- PROBLEM TO SOLVE -
Swap every "pixels" for "points" in the material below and reproduce it with nothing else altered.

- EXTRACTED ENTRIES -
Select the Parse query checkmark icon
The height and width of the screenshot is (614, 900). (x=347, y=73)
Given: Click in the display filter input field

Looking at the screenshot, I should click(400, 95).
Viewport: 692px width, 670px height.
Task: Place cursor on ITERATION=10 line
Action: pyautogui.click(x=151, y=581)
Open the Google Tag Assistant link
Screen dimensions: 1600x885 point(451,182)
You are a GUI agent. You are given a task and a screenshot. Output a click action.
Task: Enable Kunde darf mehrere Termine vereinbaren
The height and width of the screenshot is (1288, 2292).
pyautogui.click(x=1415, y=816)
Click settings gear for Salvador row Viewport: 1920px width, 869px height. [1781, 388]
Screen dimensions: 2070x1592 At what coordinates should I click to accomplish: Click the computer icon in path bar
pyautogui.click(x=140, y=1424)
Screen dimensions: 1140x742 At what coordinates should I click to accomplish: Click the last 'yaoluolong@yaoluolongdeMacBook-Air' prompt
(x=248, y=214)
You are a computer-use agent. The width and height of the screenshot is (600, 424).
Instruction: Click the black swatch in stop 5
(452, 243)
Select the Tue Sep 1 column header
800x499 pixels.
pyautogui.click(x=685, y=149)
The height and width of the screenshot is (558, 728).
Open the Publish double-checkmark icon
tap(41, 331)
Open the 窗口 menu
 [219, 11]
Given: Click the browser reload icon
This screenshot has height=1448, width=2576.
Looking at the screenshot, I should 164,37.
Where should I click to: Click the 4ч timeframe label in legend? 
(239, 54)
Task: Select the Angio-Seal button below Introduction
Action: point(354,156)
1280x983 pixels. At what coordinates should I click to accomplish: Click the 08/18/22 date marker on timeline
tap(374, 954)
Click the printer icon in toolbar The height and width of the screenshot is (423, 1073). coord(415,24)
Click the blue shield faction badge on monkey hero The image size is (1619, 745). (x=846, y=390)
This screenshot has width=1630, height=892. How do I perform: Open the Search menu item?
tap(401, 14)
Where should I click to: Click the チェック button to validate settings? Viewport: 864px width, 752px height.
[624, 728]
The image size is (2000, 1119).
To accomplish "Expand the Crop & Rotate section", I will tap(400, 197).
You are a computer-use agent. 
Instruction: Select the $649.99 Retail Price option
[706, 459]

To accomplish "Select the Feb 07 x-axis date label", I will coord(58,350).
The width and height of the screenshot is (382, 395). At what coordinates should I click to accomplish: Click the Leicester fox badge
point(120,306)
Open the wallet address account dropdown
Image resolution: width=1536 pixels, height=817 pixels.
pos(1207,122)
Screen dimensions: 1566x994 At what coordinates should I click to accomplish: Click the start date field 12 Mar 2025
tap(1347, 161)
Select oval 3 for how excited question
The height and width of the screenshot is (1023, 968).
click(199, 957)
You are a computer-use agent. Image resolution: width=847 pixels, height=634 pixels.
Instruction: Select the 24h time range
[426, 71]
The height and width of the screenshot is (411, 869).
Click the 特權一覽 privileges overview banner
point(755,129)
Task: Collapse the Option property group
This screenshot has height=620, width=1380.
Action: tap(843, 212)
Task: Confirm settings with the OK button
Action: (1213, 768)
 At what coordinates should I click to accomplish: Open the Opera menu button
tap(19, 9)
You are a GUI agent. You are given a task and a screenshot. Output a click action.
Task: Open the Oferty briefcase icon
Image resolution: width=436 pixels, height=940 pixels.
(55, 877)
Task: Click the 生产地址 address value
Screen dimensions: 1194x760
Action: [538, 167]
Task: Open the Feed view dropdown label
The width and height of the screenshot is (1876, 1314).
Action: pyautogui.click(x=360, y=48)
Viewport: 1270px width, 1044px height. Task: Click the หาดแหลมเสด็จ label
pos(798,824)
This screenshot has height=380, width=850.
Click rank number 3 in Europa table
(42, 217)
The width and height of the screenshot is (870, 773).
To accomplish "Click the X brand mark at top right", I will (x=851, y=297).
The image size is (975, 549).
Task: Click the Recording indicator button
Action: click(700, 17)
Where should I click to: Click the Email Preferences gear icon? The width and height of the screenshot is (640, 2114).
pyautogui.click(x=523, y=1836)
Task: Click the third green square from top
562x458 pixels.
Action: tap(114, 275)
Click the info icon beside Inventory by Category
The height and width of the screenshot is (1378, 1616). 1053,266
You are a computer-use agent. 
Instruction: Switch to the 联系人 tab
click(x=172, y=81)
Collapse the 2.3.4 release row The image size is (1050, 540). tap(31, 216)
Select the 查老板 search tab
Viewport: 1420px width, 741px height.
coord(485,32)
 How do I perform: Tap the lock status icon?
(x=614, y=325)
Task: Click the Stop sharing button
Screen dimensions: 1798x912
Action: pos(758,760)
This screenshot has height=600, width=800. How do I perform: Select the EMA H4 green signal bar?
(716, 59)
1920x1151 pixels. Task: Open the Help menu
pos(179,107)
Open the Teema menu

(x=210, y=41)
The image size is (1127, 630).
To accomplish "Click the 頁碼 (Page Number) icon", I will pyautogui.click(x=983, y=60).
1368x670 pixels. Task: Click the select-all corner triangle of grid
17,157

- WRITTEN RESPONSE -
Select the Parse query checkmark icon
The height and width of the screenshot is (614, 900). (x=347, y=73)
Given: Click in the display filter input field

Looking at the screenshot, I should click(400, 95).
Viewport: 692px width, 670px height.
Task: Place cursor on ITERATION=10 line
Action: pyautogui.click(x=151, y=581)
Open the Google Tag Assistant link
Screen dimensions: 1600x885 point(451,182)
You are a GUI agent. You are given a task and a screenshot. Output a click action.
Task: Enable Kunde darf mehrere Termine vereinbaren
The height and width of the screenshot is (1288, 2292).
pyautogui.click(x=1415, y=816)
Click settings gear for Salvador row Viewport: 1920px width, 869px height. [1781, 388]
Screen dimensions: 2070x1592 At what coordinates should I click to accomplish: Click the computer icon in path bar
pyautogui.click(x=140, y=1424)
Screen dimensions: 1140x742 At what coordinates should I click to accomplish: Click the last 'yaoluolong@yaoluolongdeMacBook-Air' prompt
(x=248, y=214)
You are a computer-use agent. The width and height of the screenshot is (600, 424).
Instruction: Click the black swatch in stop 5
(452, 243)
Select the Tue Sep 1 column header
800x499 points.
pyautogui.click(x=685, y=149)
The height and width of the screenshot is (558, 728).
Open the Publish double-checkmark icon
tap(41, 331)
Open the 窗口 menu
 [219, 11]
Given: Click the browser reload icon
This screenshot has height=1448, width=2576.
Looking at the screenshot, I should 164,37.
Where should I click to: Click the 4ч timeframe label in legend? 
(239, 54)
Task: Select the Angio-Seal button below Introduction
Action: point(354,156)
1280x983 points. At what coordinates should I click to accomplish: Click the 08/18/22 date marker on timeline
tap(374, 954)
Click the printer icon in toolbar The height and width of the screenshot is (423, 1073). coord(415,24)
Click the blue shield faction badge on monkey hero The image size is (1619, 745). (x=846, y=390)
This screenshot has width=1630, height=892. How do I perform: Open the Search menu item?
tap(401, 14)
Where should I click to: Click the チェック button to validate settings? Viewport: 864px width, 752px height.
[624, 728]
The image size is (2000, 1119).
To accomplish "Expand the Crop & Rotate section", I will tap(400, 197).
You are a computer-use agent. 
Instruction: Select the $649.99 Retail Price option
[706, 459]

To accomplish "Select the Feb 07 x-axis date label", I will coord(58,350).
The width and height of the screenshot is (382, 395). At what coordinates should I click to accomplish: Click the Leicester fox badge
point(120,306)
Open the wallet address account dropdown
Image resolution: width=1536 points, height=817 points.
pos(1207,122)
Screen dimensions: 1566x994 At what coordinates should I click to accomplish: Click the start date field 12 Mar 2025
tap(1347, 161)
Select oval 3 for how excited question
The height and width of the screenshot is (1023, 968).
click(199, 957)
You are a computer-use agent. Image resolution: width=847 points, height=634 points.
Instruction: Select the 24h time range
[426, 71]
The height and width of the screenshot is (411, 869).
Click the 特權一覽 privileges overview banner
point(755,129)
Task: Collapse the Option property group
This screenshot has height=620, width=1380.
Action: tap(843, 212)
Task: Confirm settings with the OK button
Action: (1213, 768)
 At what coordinates should I click to accomplish: Open the Opera menu button
tap(19, 9)
You are a GUI agent. You are given a task and a screenshot. Output a click action.
Task: Open the Oferty briefcase icon
Image resolution: width=436 points, height=940 points.
(55, 877)
Task: Click the 生产地址 address value
Screen dimensions: 1194x760
Action: [538, 167]
Task: Open the Feed view dropdown label
The width and height of the screenshot is (1876, 1314).
Action: pyautogui.click(x=360, y=48)
Viewport: 1270px width, 1044px height. Task: Click the หาดแหลมเสด็จ label
pos(798,824)
This screenshot has height=380, width=850.
Click rank number 3 in Europa table
(42, 217)
The width and height of the screenshot is (870, 773).
To accomplish "Click the X brand mark at top right", I will (x=851, y=297).
The image size is (975, 549).
Task: Click the Recording indicator button
Action: click(700, 17)
Where should I click to: Click the Email Preferences gear icon? The width and height of the screenshot is (640, 2114).
pyautogui.click(x=523, y=1836)
Task: Click the third green square from top
562x458 points.
Action: tap(114, 275)
Click the info icon beside Inventory by Category
The height and width of the screenshot is (1378, 1616). 1053,266
You are a computer-use agent. 
Instruction: Switch to the 联系人 tab
click(x=172, y=81)
Collapse the 2.3.4 release row The image size is (1050, 540). tap(31, 216)
Select the 查老板 search tab
Viewport: 1420px width, 741px height.
coord(485,32)
 How do I perform: Tap the lock status icon?
(x=614, y=325)
Task: Click the Stop sharing button
Screen dimensions: 1798x912
Action: pos(758,760)
This screenshot has height=600, width=800. How do I perform: Select the EMA H4 green signal bar?
(716, 59)
1920x1151 points. Task: Open the Help menu
pos(179,107)
Open the Teema menu

(x=210, y=41)
The image size is (1127, 630).
To accomplish "Click the 頁碼 (Page Number) icon", I will pyautogui.click(x=983, y=60).
1368x670 points. Task: Click the select-all corner triangle of grid
17,157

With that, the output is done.